── 読解本文
賃貸住宅に暮らしとコミュニティをデザインする「女将」の仕事 | 賃貸住宅/高円寺アパートメント 東京都杉並区(2021年掲載事例記事)
高円寺アパートメントってどんなところ?
2017年4月。東京都杉並区の高円寺駅前から阿佐ヶ谷駅方面にガード下を抜けた線路脇に建つJRの旧社宅が「高円寺アパートメント」として生まれ変わりました。
建物前の階段状のデッキと芝生広場は、入居者はもちろん地域住民にも開かれ、1階に併設されたテナント区画にはカフェやライフスタイルショップがオープン。そこには、まるで公園にいるようにのびのびと過ごす人たちの姿があります。さらに、住宅専用の区画とともに、暮らしながら小商いができる「住宅兼店舗」、クリエイターが作品を制作・展示できる「住宅兼アトリエ」の区画も。加えての特徴は、「女将」として住人から親しまれるコミュニティマネージャーがいること。
自らもここに暮らし、入居者同士や入居者と地域住民のコミュニティが豊かに育まれることにひと役買う女将、株式会社まめくらし(以下、まめくらし)の宮田サラさんに、これからの賃貸住宅運営のヒントとなる高円寺アパートメント運営の裏側を伺いました。
────
── 提供データ
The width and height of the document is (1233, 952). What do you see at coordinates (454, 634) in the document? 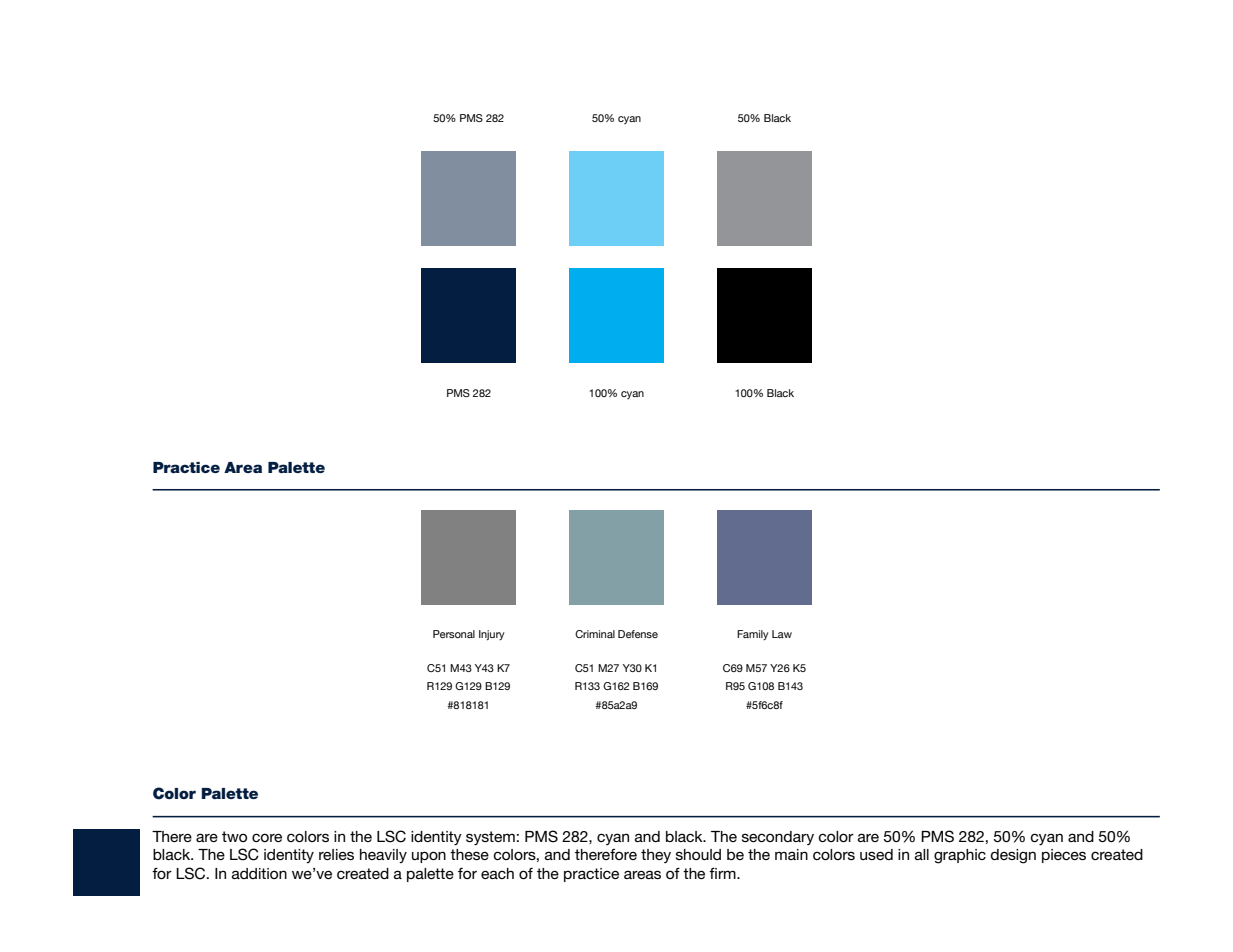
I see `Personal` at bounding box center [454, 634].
────
── 提供データ
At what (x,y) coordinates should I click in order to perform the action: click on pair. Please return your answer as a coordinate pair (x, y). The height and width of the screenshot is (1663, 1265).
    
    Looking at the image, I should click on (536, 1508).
────
── 提供データ
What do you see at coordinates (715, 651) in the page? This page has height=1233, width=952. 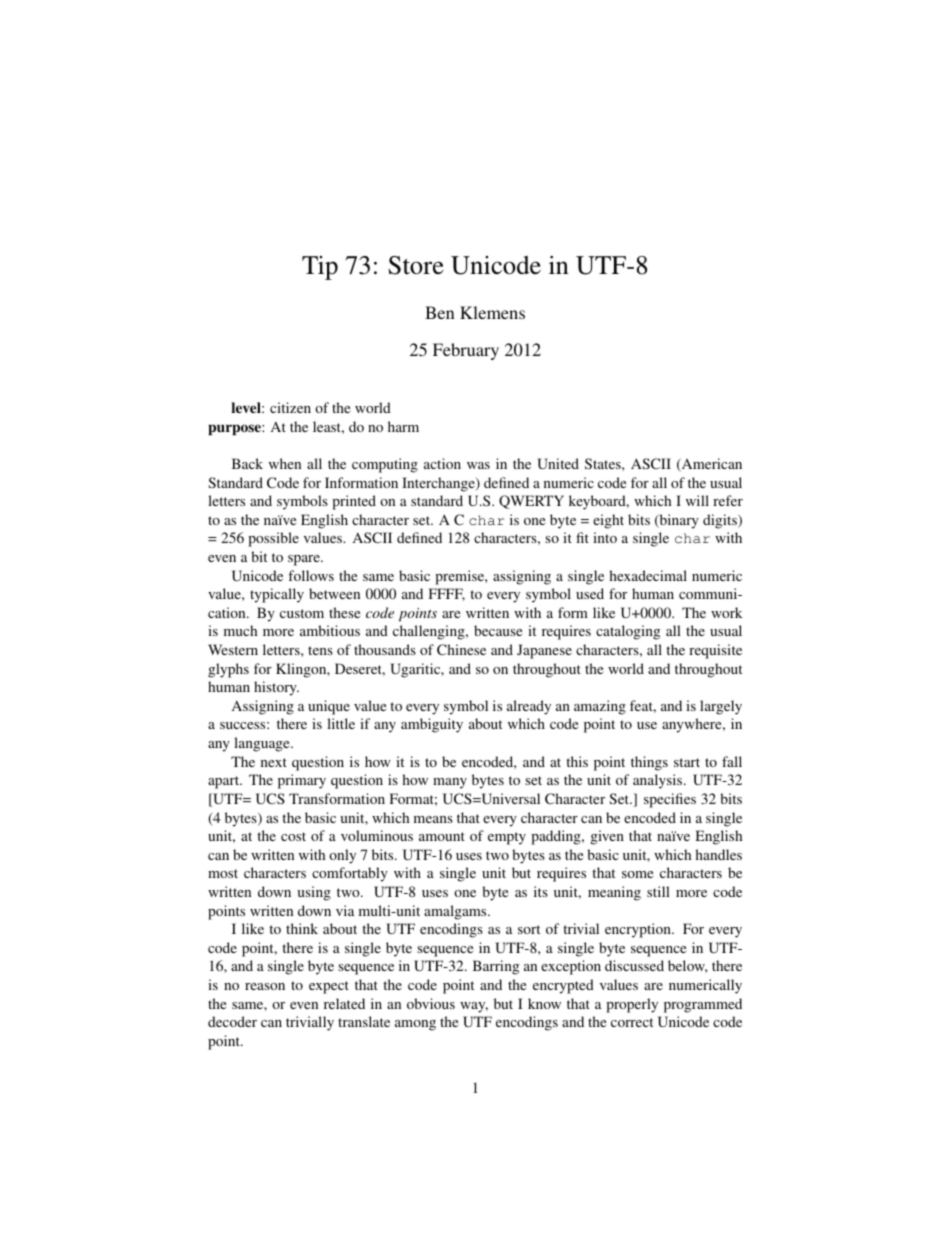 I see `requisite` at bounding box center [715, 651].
────
• **課題の指示**
1 > 高円寺アパートメントの文章によると、高円寺アパートメントはもともと何の建物でしたか。
2 > 高円寺アパートメントの文章に出てくる区画の種類をすべて挙げなさい。
3 > 高円寺アパートメントの文章を、最後の文の後から書き継ぎなさい。

• **課題の解答**
1 > JRの旧社宅です。

2 > テナント区画、住宅専用の区画、住宅兼店舗、住宅兼アトリエ

3 >
高円寺アパートメントの女将を務める宮田サラさん。1階にて「まめくらし研究所」を運営しながら、コミュニティづくりを担う(提供:すべて高円寺アパートメント)。
高円寺アパートメントができるまでのストーリー
STEP 01 こんな経緯から始まった
賃貸住宅は「運営」する時代に
2棟合わせて50戸で構成されるアパートメント。JRの高架線と同じ高さにあたる3階の住戸は、土間スタイルのリビングをアトリエやギャラリーとして使用することができるデザイン。
住宅とまちを分断していたブロック塀はリノベーション時に撤去。
芝生を敷くことでオープンな空間に。
北側の庭ではハーブとベリーが育てられ、コミュニケーションの場のひとつとなっている(提供:すべて高円寺アパートメント)。
高円寺アパートメントの前身は、旧国鉄職員用の社宅でした。1965年に竣工され、需要縮小に伴って2016年3月に閉鎖された後は、しばらくそのままになっていため、周辺住民からは「廃墟のよう」と薄暗いイメージを持たれていたそう。そこで、ジェイアール東日本のグループ企業である株式会社ジェイアール東日本都市開発は、都市空間や公共空間のリノベーションを多く手掛ける建築設計事務所である株式会社Open A(以下、Open A)とともに、再生プロジェクトに着手することに。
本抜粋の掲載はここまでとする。